### Required action
This task calls for copying every line of the records that includes the word "agent".

### Material for this task
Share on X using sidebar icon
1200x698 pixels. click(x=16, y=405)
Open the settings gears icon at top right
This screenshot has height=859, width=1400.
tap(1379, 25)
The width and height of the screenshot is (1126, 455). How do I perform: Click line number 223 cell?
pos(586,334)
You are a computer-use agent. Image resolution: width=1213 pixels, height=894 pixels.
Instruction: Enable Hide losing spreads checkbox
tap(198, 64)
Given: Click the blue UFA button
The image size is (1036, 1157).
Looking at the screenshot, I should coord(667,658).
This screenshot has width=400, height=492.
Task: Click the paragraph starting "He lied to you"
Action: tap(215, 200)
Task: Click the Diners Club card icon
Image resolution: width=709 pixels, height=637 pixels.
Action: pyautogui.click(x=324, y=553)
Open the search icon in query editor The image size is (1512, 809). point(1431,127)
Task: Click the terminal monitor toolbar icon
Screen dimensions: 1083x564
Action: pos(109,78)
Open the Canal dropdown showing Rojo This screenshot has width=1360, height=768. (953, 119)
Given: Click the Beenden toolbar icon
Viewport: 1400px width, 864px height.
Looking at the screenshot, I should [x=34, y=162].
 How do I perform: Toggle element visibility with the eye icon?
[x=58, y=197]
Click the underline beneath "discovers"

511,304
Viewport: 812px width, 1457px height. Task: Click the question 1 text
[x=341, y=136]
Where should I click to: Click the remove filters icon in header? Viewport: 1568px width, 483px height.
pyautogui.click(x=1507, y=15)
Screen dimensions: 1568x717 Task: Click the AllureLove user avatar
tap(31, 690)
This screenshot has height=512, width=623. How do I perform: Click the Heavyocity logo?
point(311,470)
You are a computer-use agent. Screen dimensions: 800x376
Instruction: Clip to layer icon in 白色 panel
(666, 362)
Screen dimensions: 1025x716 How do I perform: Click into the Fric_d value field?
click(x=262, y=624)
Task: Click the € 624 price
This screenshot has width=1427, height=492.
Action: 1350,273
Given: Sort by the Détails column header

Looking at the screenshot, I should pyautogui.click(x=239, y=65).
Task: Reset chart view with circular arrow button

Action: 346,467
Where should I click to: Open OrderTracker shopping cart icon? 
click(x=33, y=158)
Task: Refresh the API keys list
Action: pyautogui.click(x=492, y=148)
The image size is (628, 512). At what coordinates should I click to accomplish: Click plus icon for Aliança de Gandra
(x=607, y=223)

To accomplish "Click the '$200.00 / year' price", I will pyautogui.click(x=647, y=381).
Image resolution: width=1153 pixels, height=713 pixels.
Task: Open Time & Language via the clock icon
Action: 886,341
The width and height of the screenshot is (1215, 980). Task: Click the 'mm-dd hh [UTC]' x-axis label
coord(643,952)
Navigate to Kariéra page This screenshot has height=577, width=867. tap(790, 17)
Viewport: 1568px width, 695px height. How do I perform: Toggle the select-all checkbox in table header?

### Problem solution
You are a computer-use agent. Image resolution: width=1213 pixels, height=894 pixels.
You are a computer-use agent. Screen dimensions: 800x376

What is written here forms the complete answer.